HPにガラパゴス島で撮影された綺麗なハチドリの写真集があるので、そのリンク先を提示させてもらっておく。
http://mustachio.exblog.jp/14079123/
日本の世界史教科書には彼を以下のように紹介している。
「イギリスのダーウィンは1859年『種の起源』を発表し、適者生存と自然淘汰の理論をもって進化論を完成し、神学的な人間像を打破して思想界にも大きな影響を与えた。」(好学社 高等学校世界史B)
「ダーウィンは1859年『種の起源』を発表して生物進化論をとなえた。*欄外注 ダーウィンの進化論は従来の学説をくつがえしたばかりでなく、当時の宗教や哲学にも影響を与えた。」(山川出版 標準世界史 再訂版)
生物の教科書にはもっと具体的な彼の研究が記述されているものと思われる。
イギリスの教科書(帝国書院『世界の歴史教科書シリーズ4 イギリスⅣ』)には「信仰と不信―宗教とダーウィン」の見出しの下、以下のように記述している。
「伝統的見解に対するさらにいっそう深刻な挑戦となったものは特にチャールズ・ダーウィン(1809~1882)による、進化の原理の、動植物の生命に対する適用であった。詳細な観察と研究をほぼ30年間つづけたのちに、彼はあの世界的に有名になった『種の起源』を1859年に出版したのである。
ダーウィンの主張によれば、あらゆる種類の生物は、生命のある原初形態(それは単純な細胞であったろう)から何百万年にもわたって発達してきたものであった。おのおのの種における漸次的変化は、生存競争から結果的に生じてきたものである。換言すれば、弱いものは死に絶え、他方、自らを環境に適合しえたより強いものが生き残り、そのすぐれた特質を次代に伝えたのである。それは『適者生存』すなわちダーウィンの言葉を借りるなら『自然淘汰による進化』であった。
人間は特別につくられたものではなく、まったくの偶然によって『進化した』ものであるという彼の結論は、長く確立されてきた宗教信仰に対する直接的挑戦であった。ダーウィン自身はキリスト教を攻撃するつもりなどなかった。しかし、ほかの多くの科学者は、彼の理論は神に対する信仰を不必要にしたのみならず不可能にした、と主張した。もし、ダーウィンが正しければ、人間は神に似せてつくられたというようなことはほとんどありえなくなる、と彼らはいった。最初、ほとんどの聖職者は進化論を受け入れるのを拒んだ。『人間はサルの子孫である』という考えは、彼らをぞっとさせた。しかし、ダーウィンの証拠は強くて、彼の理論の基本的な原理はまもなく一般に受け入れられた。」
現行の10ポンド紙幣
エリザベス2世
ダーウィン
ハチドリと
ビーグル号
ダーウィンの
2ポンドコイン
新・旧の間に
発行された10ポンド紙幣
フローレンス・ナイチンゲールとチャールズ・ダーウィンの10ポンド紙幣の間に、チャールズ・ディケンズの肖像を描いた10ポンド紙幣が存在した。
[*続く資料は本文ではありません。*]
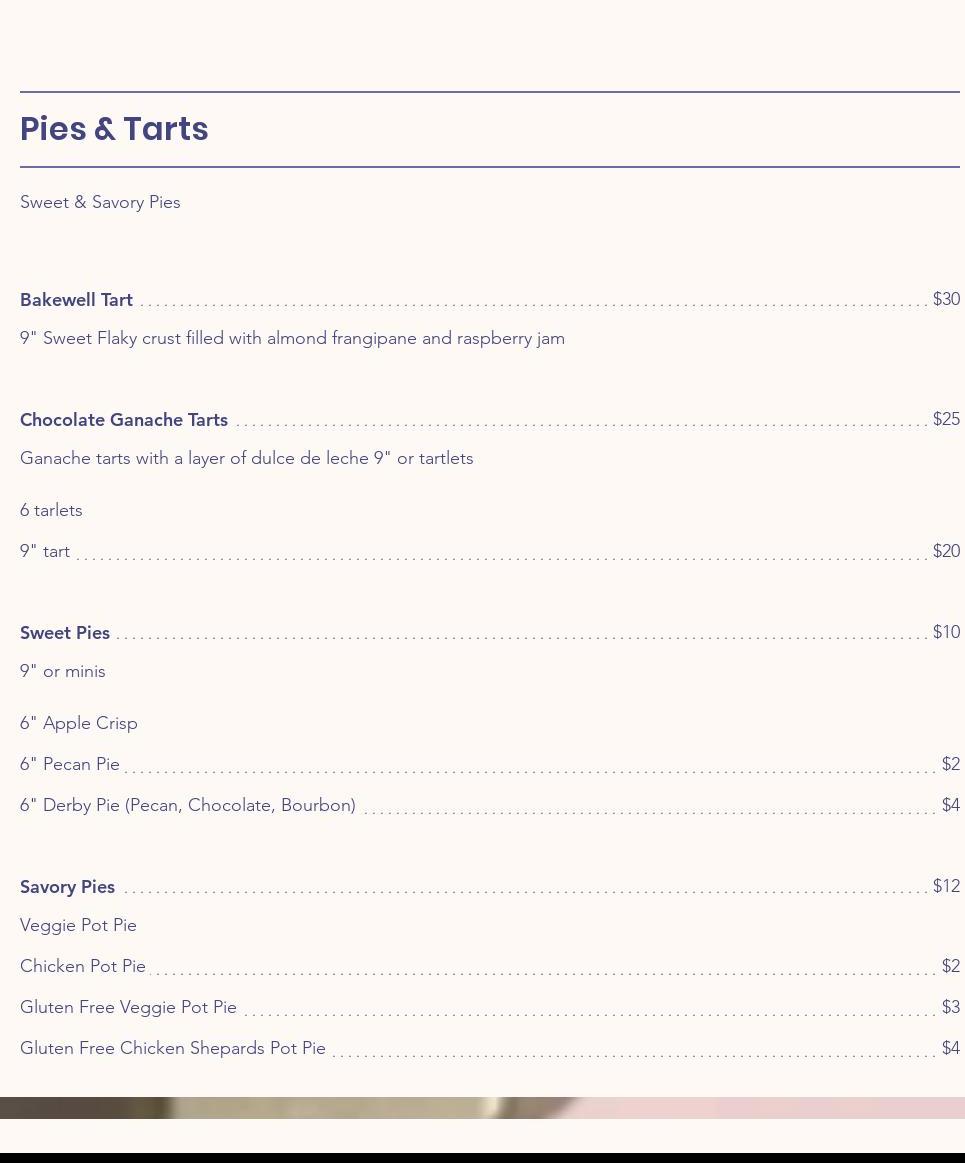Click the Chicken Pot Pie option
Screen dimensions: 965x1163
(x=83, y=966)
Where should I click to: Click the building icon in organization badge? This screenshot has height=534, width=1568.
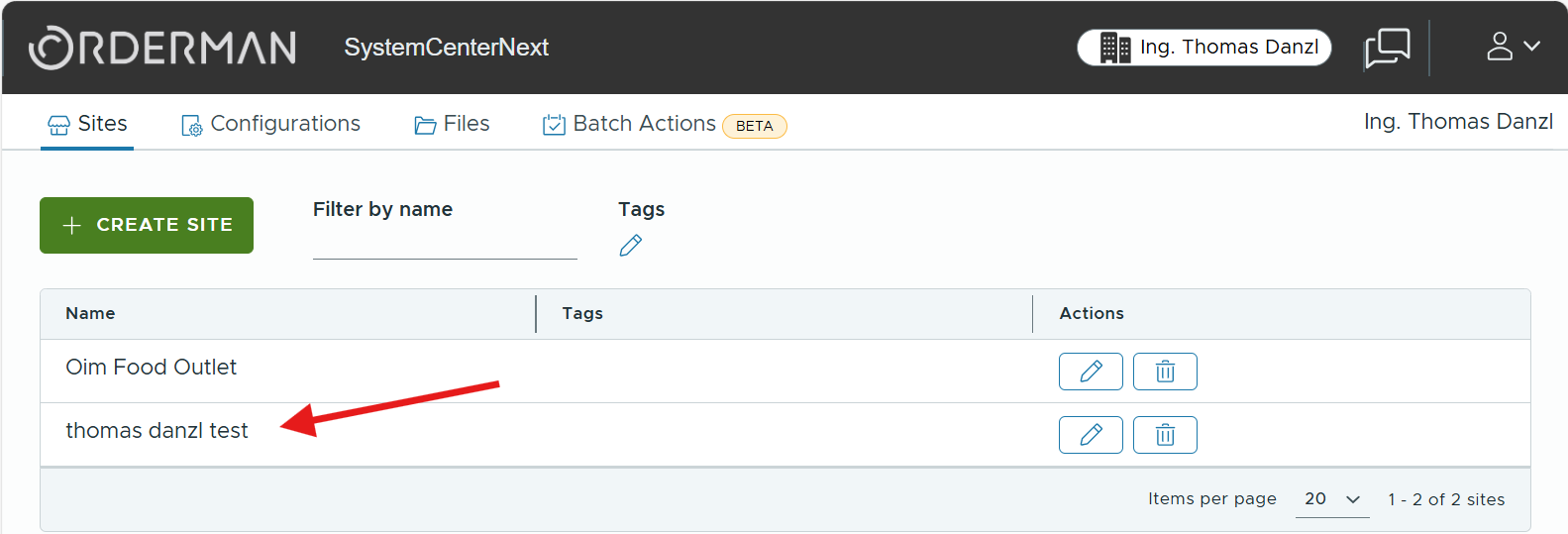[x=1114, y=48]
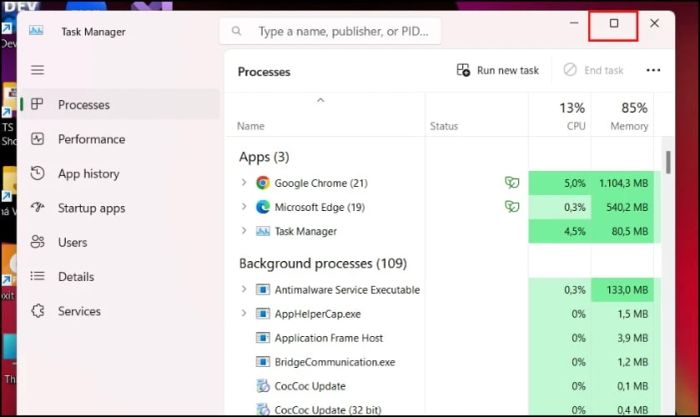Viewport: 700px width, 417px height.
Task: Click Run new task button
Action: [498, 71]
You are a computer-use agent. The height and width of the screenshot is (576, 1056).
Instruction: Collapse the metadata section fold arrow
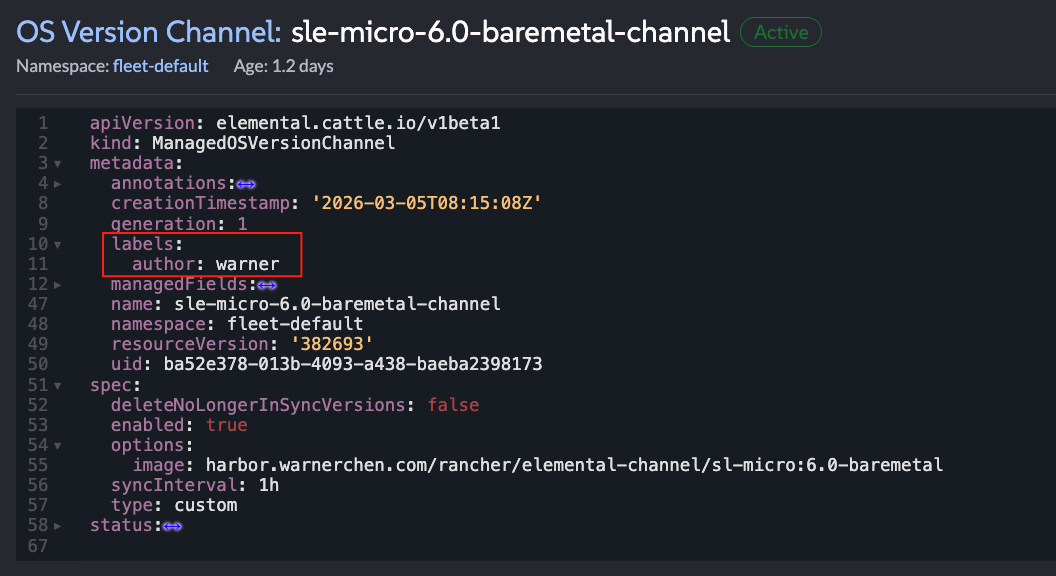click(x=57, y=164)
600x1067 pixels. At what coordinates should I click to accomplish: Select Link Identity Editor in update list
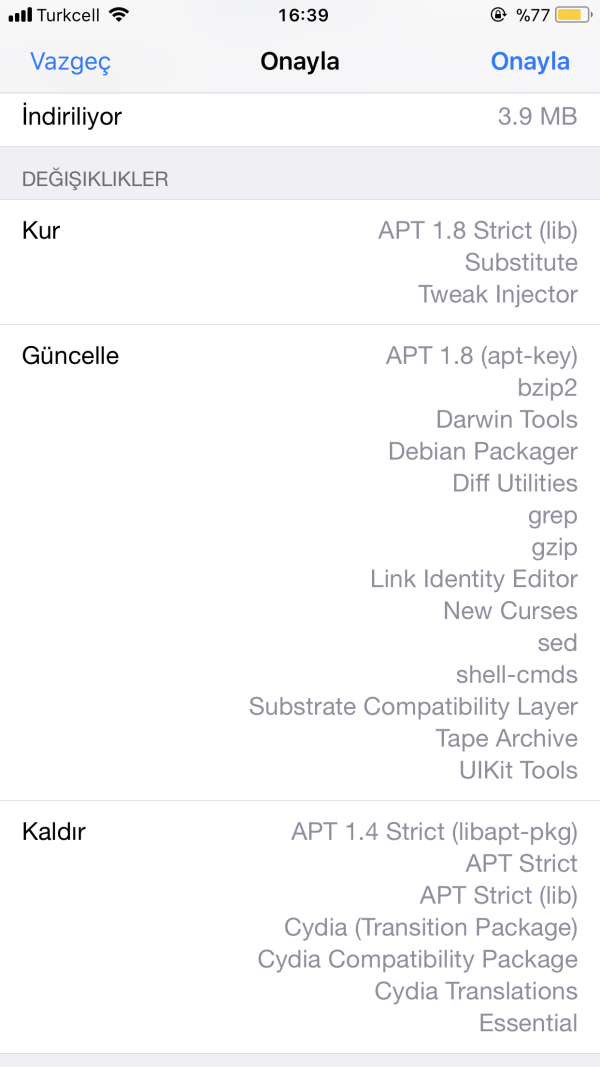coord(474,579)
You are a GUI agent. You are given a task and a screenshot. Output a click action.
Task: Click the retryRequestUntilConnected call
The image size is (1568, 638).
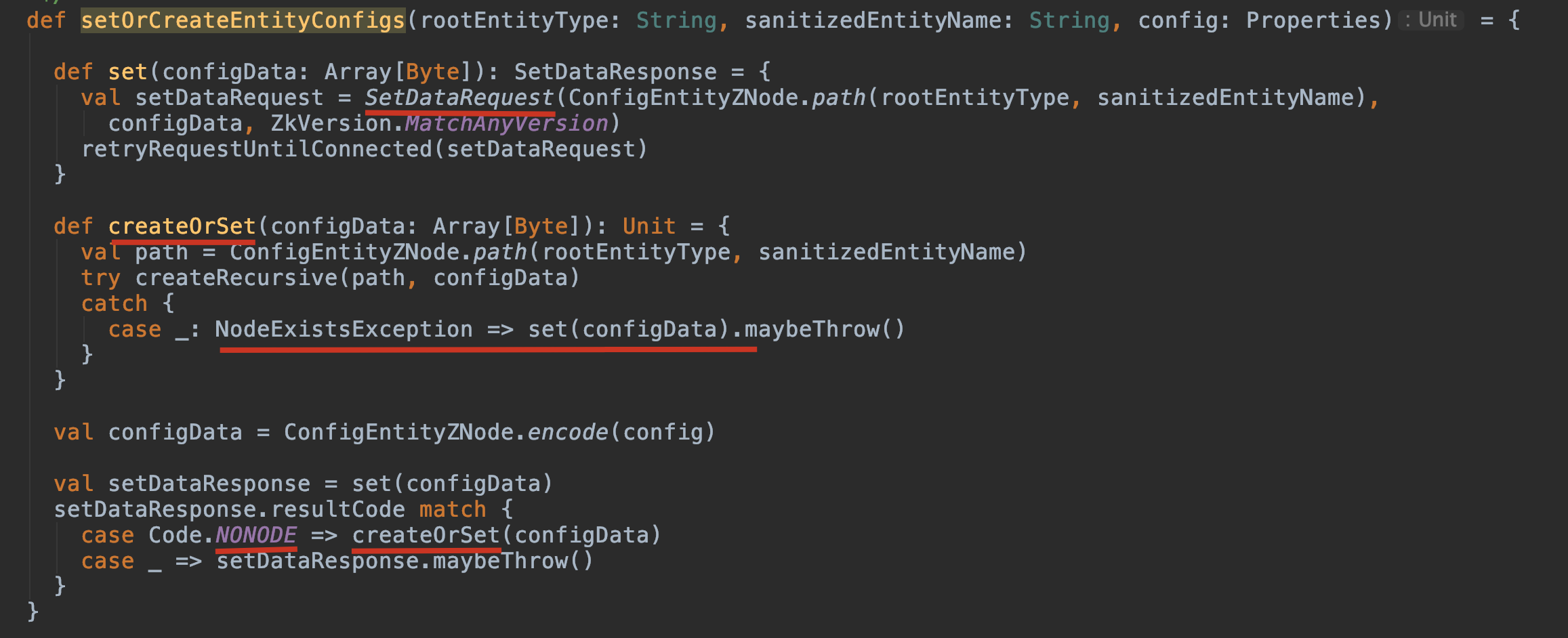click(256, 149)
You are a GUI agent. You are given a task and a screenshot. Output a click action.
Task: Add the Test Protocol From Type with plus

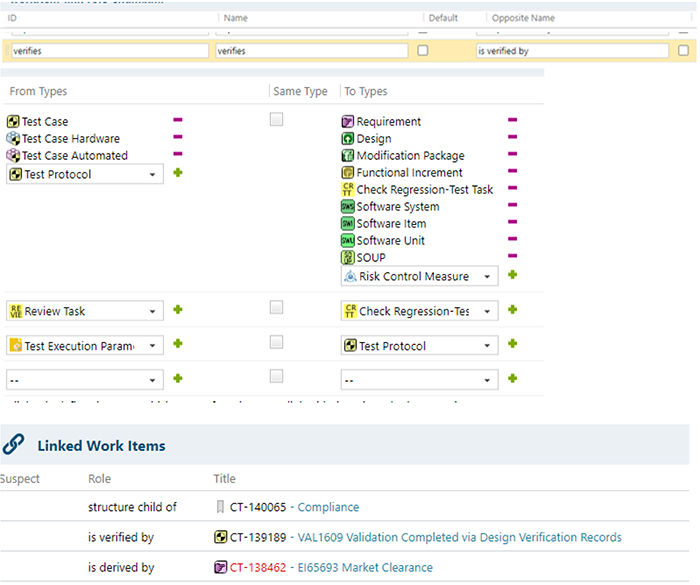178,174
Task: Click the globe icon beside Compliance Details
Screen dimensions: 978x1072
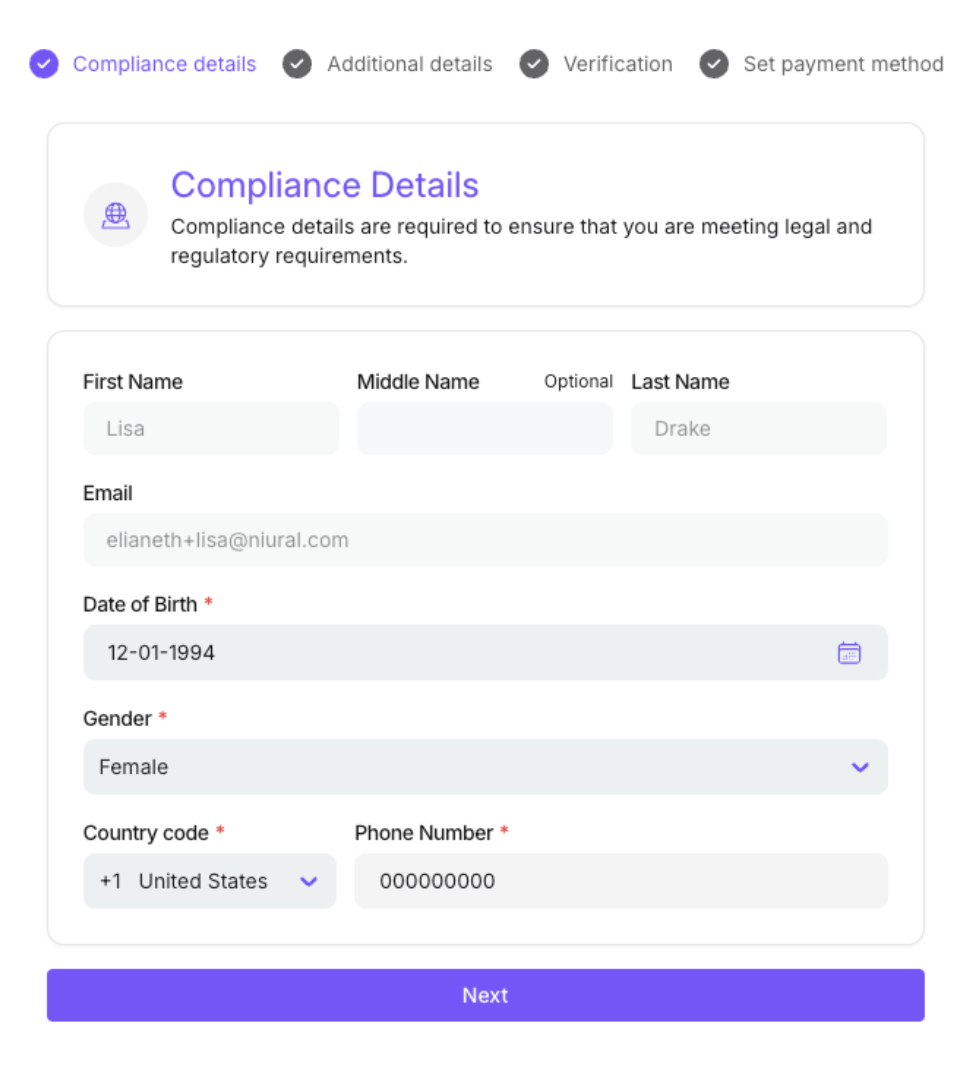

日本のどの世界史教科書の索引にも彼の名はあって必ず見つかる。それほど著名なのだが、具体的な彼や彼の作品の紹介はほとんどされていない。例えば「イギリスでも中・下層社会の人びとを描いたサッカレーやディケンズが出て写実主義がさかんになり、」(中屋健一『世界史』三省堂)というようなものだ。
しかし、世界中に彼の小説は翻訳されていて、人気は高い、日本でも『デイヴィド・コパーフィールド』『オリバー・ツイスト』『クリスマス・キャロル』『大いなる遺産』『荒涼館』『二都物語』『ボズのスケッチ』『ピクウィック・クラブ』『逍遥の旅人』『骨董屋』『アメリカ紀行』『リトル・ドリッド』などなどとその多くは文庫本でも見つかる。
私などは『クリスマス・キャロル』のあの冷酷な守銭奴スクルージという主人公のことが先ず頭に浮かんでくる。きっと映画の画面が強烈に頭に入っているからだろう。
紙幣の左側には、クリケットの試合が描かれている。語呂合わせではないが、「The Cricket on the Hearth」(炉辺のこおろぎ)という作品も彼にはあるにはあるが、イギリスの伝統的なスポーツであるとともに、彼の作品にもしばしば話題として登場するからであろう。
2017年に登場予定の10ポンド紙幣
イギリスの小説家ジェーン・オースティン(1775―1817)を肖像とする10ポンド紙幣がダーウィンを肖像とする現行の紙幣に代わって2017年に登場してくるとのことである。彼女の主要な作品は、『エマ』『マンスフィールド・パーク』『ノーサンガー僧院』『高慢と偏見』『説得』『分別と多感』などだそうである。これらの作品は映画やテレビに焼き直されて、イギリス国民だけでなく、世界のひとびとにも愛されているという。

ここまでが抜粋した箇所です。